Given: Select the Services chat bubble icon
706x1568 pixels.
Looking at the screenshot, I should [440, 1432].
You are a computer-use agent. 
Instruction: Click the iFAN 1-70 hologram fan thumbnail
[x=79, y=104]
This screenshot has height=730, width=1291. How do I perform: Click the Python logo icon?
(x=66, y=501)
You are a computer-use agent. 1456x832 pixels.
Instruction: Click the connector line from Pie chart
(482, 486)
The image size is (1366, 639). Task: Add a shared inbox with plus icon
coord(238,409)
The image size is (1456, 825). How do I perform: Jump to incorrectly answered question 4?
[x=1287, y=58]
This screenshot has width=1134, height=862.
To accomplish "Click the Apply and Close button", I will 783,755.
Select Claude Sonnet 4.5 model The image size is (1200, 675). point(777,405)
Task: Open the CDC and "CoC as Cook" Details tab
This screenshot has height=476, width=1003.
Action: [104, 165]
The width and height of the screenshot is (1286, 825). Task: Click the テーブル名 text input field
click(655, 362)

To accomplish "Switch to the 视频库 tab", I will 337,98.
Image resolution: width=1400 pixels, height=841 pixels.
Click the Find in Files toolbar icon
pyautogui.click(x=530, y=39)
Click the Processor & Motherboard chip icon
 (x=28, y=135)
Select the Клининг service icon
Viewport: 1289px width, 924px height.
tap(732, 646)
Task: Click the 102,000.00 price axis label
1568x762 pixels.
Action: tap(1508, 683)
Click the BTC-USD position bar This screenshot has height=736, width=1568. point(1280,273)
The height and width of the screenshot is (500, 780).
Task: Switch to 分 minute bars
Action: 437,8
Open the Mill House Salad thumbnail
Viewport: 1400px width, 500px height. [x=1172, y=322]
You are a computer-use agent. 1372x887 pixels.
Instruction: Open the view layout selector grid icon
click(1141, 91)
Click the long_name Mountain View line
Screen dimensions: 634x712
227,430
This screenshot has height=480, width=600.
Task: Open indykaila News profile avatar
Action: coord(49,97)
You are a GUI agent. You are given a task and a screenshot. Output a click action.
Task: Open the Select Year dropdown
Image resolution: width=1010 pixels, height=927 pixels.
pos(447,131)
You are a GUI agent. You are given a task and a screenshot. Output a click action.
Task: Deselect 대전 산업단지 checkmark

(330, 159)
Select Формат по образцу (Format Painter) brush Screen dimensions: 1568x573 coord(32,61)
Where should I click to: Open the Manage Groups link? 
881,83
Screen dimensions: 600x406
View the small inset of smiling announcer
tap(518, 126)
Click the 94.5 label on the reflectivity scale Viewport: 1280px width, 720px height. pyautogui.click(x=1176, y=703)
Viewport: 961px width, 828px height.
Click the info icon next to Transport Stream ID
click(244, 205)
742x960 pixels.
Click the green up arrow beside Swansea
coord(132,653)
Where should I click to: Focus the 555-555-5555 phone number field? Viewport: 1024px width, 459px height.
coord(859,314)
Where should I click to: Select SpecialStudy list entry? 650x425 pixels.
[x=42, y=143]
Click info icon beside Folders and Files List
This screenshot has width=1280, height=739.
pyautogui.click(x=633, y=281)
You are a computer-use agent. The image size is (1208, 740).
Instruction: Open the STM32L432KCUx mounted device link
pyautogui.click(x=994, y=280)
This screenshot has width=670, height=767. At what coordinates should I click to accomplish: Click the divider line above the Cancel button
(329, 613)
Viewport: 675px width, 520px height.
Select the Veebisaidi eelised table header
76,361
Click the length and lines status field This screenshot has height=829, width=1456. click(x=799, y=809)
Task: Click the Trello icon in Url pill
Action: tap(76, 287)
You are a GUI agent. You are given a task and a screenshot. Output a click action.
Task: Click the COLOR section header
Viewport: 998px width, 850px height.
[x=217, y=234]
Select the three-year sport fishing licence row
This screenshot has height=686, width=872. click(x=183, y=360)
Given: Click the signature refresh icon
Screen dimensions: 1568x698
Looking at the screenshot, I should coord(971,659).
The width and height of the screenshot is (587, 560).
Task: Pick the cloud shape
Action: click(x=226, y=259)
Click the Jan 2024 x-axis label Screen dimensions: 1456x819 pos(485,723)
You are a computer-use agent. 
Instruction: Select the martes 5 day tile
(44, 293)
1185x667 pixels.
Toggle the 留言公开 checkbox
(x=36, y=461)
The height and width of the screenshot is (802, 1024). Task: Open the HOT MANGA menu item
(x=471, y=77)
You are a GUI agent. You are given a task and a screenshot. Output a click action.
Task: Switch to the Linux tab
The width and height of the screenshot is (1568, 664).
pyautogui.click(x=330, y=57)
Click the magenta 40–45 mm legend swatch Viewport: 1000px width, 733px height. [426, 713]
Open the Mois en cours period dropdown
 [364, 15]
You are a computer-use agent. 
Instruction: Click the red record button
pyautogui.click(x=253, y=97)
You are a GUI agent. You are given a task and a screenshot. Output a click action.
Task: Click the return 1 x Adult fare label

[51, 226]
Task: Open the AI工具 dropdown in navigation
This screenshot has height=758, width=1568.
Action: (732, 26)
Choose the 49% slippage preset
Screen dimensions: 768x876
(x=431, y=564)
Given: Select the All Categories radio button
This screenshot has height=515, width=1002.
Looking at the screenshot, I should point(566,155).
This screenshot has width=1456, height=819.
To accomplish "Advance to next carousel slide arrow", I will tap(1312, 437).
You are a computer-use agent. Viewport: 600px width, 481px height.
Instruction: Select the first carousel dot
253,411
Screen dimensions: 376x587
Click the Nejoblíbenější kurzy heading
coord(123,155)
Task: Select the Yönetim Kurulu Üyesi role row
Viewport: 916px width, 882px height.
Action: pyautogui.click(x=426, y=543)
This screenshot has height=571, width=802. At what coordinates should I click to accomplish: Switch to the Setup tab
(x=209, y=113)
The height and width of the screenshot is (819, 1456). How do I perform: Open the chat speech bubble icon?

......

> _Your objective_
Please repeat the data starting at the line containing "You are a computer-use agent. The" and ending at the line containing "pyautogui.click(x=253, y=97)", substituting "separator line" for "divider line" and changing nothing else.

> _Exercise output_
You are a computer-use agent. The image size is (1208, 740).
Instruction: Open the STM32L432KCUx mounted device link
pyautogui.click(x=994, y=280)
This screenshot has width=670, height=767. At what coordinates should I click to accomplish: Click the separator line above the Cancel button
(329, 613)
Viewport: 675px width, 520px height.
Select the Veebisaidi eelised table header
76,361
Click the length and lines status field This screenshot has height=829, width=1456. click(x=799, y=809)
Task: Click the Trello icon in Url pill
Action: tap(76, 287)
You are a GUI agent. You are given a task and a screenshot. Output a click action.
Task: Click the COLOR section header
Viewport: 998px width, 850px height.
[x=217, y=234]
Select the three-year sport fishing licence row
This screenshot has height=686, width=872. click(x=183, y=360)
Given: Click the signature refresh icon
Screen dimensions: 1568x698
Looking at the screenshot, I should coord(971,659).
The width and height of the screenshot is (587, 560).
Task: Pick the cloud shape
Action: click(x=226, y=259)
Click the Jan 2024 x-axis label Screen dimensions: 1456x819 pos(485,723)
You are a computer-use agent. 
Instruction: Select the martes 5 day tile
(44, 293)
1185x667 pixels.
Toggle the 留言公开 checkbox
(x=36, y=461)
The height and width of the screenshot is (802, 1024). Task: Open the HOT MANGA menu item
(x=471, y=77)
You are a GUI agent. You are given a task and a screenshot. Output a click action.
Task: Switch to the Linux tab
The width and height of the screenshot is (1568, 664).
pyautogui.click(x=330, y=57)
Click the magenta 40–45 mm legend swatch Viewport: 1000px width, 733px height. [426, 713]
Open the Mois en cours period dropdown
 [364, 15]
You are a computer-use agent. 
Instruction: Click the red record button
pyautogui.click(x=253, y=97)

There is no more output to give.